Joshua Hall Bates (March 5, 1817 - July 26, 1908) was a lawyer, politician, and Ohio militia general in service to the Union during the early part of the American Civil War. He was a leading recruiter and organizer of many of the first regiments of Ohio troops who volunteered after President Abraham Lincoln's call to arms in the spring of 1861.

==Birth and early years==
Bates was born on March 5, 1817, in Boston, Massachusetts. His father was physician George Bates who was a friend of Andrew Jackson, and mother was Eliza Hall.
He graduated from the United States Military Academy on July 1, 1837, and was breveted as a second lieutenant in the artillery. He subsequently served five years in the Regular army, including spending time in Florida in 1837-38 during the Seminole Wars. He was assigned to Cleveland, Ohio, during the Canada border disturbances from 1839 to 1841. After resigning his commission on July 20, 1842, he moved to Cincinnati, Ohio, where he studied law and was admitted to the bar.

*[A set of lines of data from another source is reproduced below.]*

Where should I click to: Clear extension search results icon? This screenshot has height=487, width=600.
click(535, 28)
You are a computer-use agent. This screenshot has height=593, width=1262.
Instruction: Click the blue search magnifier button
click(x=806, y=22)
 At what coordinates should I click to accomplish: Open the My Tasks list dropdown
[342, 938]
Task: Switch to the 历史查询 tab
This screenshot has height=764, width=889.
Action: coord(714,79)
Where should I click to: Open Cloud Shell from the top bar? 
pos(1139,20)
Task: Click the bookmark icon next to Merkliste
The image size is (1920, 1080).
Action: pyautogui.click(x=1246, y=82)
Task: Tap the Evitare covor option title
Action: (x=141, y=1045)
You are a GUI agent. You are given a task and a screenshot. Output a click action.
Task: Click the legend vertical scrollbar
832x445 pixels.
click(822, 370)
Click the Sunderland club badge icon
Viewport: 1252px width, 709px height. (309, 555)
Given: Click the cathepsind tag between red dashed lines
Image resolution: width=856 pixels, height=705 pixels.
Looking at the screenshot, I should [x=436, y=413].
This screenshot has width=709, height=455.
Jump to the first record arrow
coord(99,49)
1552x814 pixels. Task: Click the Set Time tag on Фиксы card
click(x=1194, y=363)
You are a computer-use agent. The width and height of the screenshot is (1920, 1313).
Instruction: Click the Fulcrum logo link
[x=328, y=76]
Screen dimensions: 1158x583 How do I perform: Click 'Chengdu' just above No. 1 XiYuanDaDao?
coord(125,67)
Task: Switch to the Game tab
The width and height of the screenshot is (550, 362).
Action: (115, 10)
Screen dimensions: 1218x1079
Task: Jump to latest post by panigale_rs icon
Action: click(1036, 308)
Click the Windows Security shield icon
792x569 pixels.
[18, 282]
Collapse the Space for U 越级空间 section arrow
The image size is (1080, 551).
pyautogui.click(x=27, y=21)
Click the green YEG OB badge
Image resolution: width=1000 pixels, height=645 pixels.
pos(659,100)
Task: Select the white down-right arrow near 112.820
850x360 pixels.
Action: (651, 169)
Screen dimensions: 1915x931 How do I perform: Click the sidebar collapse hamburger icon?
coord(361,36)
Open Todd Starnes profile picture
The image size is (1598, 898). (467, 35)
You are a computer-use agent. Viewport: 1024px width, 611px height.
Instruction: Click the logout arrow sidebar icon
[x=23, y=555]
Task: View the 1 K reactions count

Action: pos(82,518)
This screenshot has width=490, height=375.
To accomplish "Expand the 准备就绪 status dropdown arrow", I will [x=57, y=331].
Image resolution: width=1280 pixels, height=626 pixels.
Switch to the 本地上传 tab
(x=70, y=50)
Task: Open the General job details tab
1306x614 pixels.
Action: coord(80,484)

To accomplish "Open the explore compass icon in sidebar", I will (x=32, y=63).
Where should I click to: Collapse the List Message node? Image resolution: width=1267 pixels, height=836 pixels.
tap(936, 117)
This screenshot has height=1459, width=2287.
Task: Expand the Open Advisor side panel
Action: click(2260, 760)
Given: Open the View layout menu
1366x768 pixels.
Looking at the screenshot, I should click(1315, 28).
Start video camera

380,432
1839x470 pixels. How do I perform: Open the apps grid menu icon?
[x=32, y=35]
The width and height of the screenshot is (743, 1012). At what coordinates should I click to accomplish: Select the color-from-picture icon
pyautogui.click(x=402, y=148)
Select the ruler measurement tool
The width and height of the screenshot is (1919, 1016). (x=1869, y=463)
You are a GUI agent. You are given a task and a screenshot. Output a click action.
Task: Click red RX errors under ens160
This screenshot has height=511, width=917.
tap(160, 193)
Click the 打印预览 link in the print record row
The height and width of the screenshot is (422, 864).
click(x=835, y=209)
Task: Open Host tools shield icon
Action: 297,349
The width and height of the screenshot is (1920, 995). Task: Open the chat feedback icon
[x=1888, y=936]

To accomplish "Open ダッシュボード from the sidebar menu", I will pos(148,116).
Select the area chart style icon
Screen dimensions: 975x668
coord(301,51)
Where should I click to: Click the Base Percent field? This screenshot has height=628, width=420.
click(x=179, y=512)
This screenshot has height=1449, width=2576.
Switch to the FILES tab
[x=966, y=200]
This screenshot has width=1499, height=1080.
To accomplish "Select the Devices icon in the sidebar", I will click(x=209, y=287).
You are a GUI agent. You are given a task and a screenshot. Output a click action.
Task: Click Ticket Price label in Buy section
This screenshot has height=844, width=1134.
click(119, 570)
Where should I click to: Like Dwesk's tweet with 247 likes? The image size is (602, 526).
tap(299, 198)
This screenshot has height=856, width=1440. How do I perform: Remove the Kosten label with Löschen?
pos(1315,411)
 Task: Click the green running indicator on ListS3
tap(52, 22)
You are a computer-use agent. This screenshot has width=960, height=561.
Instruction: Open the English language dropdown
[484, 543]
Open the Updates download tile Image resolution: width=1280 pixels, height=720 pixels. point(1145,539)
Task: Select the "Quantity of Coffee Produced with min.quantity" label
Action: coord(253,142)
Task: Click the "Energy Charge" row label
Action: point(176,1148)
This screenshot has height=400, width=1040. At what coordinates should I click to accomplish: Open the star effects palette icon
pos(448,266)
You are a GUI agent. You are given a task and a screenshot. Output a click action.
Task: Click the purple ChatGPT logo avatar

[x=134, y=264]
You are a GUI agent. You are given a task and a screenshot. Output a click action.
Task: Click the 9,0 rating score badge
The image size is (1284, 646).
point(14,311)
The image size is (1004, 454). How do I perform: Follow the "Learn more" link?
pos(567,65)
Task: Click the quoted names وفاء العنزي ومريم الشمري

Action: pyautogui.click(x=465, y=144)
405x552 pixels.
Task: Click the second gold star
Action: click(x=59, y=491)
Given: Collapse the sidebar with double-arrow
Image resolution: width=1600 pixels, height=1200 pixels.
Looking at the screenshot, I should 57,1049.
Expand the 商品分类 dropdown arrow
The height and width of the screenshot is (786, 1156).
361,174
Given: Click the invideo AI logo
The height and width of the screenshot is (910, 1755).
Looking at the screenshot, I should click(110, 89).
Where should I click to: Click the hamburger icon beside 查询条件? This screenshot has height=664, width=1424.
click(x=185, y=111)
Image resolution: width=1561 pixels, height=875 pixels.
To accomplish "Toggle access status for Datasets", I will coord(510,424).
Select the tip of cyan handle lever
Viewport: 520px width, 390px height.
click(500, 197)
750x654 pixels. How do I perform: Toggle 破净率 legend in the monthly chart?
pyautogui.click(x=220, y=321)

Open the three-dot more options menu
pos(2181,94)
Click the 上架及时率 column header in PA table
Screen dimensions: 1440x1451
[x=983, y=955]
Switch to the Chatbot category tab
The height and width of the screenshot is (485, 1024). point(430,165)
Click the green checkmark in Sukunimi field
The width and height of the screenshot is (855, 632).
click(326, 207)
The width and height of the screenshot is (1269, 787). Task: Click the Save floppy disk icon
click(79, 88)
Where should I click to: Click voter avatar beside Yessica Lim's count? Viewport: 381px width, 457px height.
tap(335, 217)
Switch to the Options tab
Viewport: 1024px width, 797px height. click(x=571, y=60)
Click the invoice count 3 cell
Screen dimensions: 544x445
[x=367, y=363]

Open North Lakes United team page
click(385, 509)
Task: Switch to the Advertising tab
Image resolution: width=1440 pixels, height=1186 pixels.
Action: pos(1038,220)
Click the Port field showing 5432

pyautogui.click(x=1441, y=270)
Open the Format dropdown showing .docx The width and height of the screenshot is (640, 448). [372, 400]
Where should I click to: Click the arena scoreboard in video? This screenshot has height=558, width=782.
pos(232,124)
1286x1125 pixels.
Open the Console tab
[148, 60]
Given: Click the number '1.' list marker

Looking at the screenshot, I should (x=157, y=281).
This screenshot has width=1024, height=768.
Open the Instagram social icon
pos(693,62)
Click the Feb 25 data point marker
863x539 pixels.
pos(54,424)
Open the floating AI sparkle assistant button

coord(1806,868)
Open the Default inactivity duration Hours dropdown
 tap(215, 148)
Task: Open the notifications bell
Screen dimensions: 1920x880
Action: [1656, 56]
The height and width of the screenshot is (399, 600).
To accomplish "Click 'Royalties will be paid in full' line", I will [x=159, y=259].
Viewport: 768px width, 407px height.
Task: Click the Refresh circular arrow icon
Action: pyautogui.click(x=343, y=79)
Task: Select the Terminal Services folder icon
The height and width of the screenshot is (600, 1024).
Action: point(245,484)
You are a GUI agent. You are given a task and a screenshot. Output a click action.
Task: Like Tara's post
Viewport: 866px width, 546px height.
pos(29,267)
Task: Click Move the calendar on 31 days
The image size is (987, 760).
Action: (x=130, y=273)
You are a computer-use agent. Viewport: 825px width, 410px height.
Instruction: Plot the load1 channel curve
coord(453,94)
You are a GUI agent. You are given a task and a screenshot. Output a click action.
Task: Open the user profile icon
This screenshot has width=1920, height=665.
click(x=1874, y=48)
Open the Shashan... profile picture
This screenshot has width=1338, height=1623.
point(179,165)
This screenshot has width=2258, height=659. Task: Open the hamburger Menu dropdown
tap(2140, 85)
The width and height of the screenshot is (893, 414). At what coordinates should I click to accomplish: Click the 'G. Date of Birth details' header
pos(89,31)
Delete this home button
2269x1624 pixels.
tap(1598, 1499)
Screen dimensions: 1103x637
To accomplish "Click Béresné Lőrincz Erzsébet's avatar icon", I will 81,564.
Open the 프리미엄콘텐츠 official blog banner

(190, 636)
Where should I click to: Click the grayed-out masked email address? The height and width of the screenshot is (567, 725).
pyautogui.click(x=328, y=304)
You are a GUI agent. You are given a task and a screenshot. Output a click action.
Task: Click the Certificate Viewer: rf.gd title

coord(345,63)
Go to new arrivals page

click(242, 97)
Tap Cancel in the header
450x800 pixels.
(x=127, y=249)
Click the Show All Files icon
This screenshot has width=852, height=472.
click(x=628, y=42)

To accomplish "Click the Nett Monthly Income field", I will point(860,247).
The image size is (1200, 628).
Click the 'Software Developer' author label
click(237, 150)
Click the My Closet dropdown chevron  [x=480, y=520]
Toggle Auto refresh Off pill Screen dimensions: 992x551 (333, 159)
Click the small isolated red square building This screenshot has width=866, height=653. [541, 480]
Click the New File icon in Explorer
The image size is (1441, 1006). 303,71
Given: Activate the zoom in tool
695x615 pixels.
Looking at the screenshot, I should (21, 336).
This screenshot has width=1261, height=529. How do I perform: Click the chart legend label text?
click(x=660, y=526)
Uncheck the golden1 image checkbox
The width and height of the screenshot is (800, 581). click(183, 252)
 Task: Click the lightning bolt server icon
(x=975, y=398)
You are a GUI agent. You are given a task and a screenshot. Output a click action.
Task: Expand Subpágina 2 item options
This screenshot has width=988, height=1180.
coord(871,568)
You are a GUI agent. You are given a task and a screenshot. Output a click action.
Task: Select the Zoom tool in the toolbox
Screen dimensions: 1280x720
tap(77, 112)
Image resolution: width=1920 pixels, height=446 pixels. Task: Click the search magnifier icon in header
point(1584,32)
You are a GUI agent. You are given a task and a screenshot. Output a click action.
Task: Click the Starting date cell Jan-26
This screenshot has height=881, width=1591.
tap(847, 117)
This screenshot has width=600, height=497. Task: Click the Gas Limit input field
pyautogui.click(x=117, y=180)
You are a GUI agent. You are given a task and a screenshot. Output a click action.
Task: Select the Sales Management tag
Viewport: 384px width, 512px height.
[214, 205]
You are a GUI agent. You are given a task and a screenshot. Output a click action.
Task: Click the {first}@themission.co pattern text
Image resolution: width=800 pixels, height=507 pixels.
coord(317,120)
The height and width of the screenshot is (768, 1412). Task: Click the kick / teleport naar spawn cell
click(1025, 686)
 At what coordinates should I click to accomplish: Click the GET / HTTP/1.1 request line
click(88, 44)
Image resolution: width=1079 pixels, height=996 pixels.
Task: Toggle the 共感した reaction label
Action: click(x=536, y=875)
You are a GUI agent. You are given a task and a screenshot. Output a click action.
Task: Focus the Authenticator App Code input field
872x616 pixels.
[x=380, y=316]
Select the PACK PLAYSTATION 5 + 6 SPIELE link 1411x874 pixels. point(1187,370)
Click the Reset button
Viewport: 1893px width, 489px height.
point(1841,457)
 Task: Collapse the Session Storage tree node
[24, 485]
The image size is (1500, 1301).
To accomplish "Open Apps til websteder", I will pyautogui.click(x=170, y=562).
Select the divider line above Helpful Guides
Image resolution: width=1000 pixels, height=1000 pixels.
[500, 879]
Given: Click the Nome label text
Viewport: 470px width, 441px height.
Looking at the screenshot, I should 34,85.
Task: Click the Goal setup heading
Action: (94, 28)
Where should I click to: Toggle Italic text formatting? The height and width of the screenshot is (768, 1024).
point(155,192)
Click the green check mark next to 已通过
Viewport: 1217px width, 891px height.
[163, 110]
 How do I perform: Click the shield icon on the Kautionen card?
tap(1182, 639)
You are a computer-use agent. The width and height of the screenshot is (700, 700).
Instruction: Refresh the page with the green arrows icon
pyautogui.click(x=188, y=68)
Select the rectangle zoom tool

On May 8, 1844, he married Elizabeth Dwight Hoadley of the New England Dwight family. Her father was Ohio politician George Hoadley (1781–1857) and brother was George Hoadly who later became Governor of Ohio. Their children were:
1. Clement Bates born April 1, 1845
2. Charles Jarvis Bates born November 5, 1847
3. William Scarborough Bates born February 7, 1852
4. Merrick Linley Bates born June 14, 1855
5. James Harvey Simpson Bates born August 28, 1863

==Civil War service==
Bates joined the Ohio state militia and became a brigadier general on April 27, 1861. He was assigned to the Department of the Sanitary Commission and served as the commander of Camp Harrison near Cincinnati. Along with two other militia generals, he helped establish Camp Dennison, a sprawling military complex north of Cincinnati. He helped organize fifteen regiments of infantry for service in the field. Believing that he was too old at age forty-four to go into combat, Bates resigned his commission as brigadier general of Ohio militia on August 27, 1861.

As president of the Cincinnati Committee of Public Safety, Bates commanded a division when Cincinnati was threatened by Confederates forces in the summer of 1863. One of the earthwork fortifications in northern Kentucky which defended Cincinnati was named Bates Battery in his honor.

Again returning to civilian life, Bates resumed his law practice in Cincinnati. He became a member of the Ohio State Senate in 1864 and served until 1866. He was again a state senator from 1876 to 1878. He was the president of the Cincinnati Bar Association from 1881 to 1882.

In 1892 General Bates joined the Aztec Club of 1847 as an hereditary member by virtue of the service of his father Surgeon Charles J. Bates, USN. He was also a Veteran companion of the Military Order of the Loyal Legion of the United States.

Bates died on July 26, 1908, in Cincinnati at the age of 91. He is among several former Union Army generals who were buried in the city's Spring Grove Cemetery.